» EXTRACTED ENTRIES:
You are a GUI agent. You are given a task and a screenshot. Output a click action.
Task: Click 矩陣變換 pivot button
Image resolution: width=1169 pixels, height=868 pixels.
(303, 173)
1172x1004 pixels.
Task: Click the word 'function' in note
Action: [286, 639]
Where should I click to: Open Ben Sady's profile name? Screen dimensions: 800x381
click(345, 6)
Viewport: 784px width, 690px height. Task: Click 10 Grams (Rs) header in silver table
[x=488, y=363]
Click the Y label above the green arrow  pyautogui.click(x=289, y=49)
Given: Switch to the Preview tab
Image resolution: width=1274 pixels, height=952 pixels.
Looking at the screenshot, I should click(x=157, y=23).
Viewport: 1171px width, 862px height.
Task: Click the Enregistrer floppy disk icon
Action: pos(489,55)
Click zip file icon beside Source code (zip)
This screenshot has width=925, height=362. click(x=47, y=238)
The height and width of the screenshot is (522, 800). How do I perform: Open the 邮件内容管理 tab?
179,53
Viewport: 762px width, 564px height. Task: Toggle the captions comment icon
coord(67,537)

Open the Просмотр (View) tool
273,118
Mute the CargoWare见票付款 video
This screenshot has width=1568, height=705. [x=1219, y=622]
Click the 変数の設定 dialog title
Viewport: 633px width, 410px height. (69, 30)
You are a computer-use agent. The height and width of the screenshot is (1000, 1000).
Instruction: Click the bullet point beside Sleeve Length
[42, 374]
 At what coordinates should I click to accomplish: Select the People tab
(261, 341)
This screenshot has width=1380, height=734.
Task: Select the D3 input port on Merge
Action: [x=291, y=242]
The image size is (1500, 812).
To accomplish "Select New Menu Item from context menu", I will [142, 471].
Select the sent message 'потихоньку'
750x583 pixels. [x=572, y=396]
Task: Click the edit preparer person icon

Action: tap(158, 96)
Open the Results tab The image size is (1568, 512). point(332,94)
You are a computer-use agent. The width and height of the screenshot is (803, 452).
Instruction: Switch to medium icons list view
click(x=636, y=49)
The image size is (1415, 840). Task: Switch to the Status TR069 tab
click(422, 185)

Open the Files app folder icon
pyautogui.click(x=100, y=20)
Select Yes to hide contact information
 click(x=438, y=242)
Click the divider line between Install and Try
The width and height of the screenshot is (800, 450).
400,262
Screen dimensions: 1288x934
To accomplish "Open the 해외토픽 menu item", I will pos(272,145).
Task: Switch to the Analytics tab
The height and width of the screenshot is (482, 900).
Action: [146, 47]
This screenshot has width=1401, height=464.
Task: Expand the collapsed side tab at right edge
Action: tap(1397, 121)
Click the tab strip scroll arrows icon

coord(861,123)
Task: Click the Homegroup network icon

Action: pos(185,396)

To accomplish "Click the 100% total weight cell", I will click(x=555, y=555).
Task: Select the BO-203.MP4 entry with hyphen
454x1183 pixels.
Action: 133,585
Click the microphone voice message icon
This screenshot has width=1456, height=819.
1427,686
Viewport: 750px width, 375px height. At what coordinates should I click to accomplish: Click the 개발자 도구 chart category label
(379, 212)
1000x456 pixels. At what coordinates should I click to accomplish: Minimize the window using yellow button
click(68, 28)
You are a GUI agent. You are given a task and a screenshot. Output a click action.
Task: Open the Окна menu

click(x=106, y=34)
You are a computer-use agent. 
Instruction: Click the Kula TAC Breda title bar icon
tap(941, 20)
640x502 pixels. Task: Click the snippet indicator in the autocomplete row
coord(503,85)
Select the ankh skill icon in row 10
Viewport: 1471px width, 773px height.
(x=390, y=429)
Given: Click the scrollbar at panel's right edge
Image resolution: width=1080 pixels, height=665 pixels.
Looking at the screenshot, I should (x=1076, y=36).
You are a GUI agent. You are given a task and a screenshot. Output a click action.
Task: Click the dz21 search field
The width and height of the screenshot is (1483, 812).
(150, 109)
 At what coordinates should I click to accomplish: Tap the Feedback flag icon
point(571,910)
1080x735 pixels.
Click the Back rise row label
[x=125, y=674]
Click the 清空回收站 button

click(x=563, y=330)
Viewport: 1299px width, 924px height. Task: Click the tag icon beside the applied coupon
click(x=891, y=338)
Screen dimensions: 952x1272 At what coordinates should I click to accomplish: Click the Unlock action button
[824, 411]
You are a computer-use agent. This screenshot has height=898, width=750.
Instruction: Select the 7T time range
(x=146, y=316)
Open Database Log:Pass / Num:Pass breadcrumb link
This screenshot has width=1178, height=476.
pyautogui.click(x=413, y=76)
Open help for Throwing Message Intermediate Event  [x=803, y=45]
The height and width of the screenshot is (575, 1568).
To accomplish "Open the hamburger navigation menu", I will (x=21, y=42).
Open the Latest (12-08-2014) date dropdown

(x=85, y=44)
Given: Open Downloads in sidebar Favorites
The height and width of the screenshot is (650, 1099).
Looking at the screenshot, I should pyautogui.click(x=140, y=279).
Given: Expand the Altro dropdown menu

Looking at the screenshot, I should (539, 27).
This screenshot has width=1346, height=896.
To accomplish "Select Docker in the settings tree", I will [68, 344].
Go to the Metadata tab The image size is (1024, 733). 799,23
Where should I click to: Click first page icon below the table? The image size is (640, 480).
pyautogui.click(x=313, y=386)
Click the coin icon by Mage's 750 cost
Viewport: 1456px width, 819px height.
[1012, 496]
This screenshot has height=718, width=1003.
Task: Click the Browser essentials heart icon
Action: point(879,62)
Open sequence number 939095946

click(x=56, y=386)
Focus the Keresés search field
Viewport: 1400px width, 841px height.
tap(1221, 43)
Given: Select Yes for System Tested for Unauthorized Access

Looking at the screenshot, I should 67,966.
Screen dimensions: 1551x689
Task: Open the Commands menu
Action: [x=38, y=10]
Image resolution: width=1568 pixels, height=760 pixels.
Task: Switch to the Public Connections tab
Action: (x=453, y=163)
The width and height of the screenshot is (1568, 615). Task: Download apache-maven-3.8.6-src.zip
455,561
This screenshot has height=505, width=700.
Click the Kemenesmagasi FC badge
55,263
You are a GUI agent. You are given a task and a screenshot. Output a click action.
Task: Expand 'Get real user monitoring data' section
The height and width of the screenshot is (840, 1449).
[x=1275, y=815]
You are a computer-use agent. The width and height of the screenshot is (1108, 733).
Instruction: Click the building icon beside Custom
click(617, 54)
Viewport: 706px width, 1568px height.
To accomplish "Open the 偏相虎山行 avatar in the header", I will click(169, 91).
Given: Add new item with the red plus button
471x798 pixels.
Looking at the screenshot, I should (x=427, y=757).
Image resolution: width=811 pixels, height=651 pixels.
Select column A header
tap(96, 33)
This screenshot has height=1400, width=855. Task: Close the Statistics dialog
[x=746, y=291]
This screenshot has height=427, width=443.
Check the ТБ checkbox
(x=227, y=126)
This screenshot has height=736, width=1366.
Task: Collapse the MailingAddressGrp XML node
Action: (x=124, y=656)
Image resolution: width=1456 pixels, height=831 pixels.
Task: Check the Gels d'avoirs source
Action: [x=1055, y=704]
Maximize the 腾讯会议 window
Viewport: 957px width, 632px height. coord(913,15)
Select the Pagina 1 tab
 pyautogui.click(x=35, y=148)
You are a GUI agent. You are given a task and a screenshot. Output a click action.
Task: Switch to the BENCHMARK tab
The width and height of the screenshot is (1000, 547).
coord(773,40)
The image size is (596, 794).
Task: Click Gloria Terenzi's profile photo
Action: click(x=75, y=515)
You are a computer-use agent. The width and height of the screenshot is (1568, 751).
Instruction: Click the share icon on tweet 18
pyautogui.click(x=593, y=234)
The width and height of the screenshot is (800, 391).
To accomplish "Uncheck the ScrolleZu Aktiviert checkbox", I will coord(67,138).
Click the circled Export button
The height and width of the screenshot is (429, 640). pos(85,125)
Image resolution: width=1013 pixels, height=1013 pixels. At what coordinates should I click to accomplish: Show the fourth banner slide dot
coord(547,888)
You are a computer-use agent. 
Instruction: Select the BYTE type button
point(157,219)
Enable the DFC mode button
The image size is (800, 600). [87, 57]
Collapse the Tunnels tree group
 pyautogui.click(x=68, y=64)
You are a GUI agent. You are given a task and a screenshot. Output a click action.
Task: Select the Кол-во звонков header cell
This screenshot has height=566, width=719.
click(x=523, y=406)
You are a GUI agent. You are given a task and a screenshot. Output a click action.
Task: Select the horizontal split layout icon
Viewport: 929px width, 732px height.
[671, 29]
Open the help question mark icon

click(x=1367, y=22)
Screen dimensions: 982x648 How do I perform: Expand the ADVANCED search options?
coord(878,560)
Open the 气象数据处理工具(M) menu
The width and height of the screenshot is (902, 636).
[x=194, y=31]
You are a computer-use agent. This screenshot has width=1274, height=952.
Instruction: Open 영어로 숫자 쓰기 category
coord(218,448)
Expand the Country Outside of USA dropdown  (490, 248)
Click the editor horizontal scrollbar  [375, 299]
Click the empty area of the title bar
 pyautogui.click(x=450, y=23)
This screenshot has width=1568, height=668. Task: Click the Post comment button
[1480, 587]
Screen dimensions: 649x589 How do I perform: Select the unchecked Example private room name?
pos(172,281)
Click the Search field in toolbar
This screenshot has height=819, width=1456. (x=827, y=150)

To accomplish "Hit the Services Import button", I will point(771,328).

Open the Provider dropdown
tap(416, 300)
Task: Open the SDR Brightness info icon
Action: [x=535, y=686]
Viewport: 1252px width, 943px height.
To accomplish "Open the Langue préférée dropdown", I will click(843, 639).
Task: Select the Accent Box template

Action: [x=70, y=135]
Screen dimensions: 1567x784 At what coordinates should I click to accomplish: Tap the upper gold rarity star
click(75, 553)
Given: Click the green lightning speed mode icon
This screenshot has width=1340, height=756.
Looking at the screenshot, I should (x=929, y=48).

» WHAT THIS TASK INVOLVES:
Look through the data above and return exactly the lines from the one that contains "Screen dimensions: 649x589" to the one that contains "Given: Click the green", inclusive, with nothing else.

» TASK SOLUTION:
Screen dimensions: 649x589 How do I perform: Select the unchecked Example private room name?
pos(172,281)
Click the Search field in toolbar
This screenshot has height=819, width=1456. (x=827, y=150)

To accomplish "Hit the Services Import button", I will point(771,328).

Open the Provider dropdown
tap(416, 300)
Task: Open the SDR Brightness info icon
Action: [x=535, y=686]
Viewport: 1252px width, 943px height.
To accomplish "Open the Langue préférée dropdown", I will click(843, 639).
Task: Select the Accent Box template

Action: [x=70, y=135]
Screen dimensions: 1567x784 At what coordinates should I click to accomplish: Tap the upper gold rarity star
click(75, 553)
Given: Click the green lightning speed mode icon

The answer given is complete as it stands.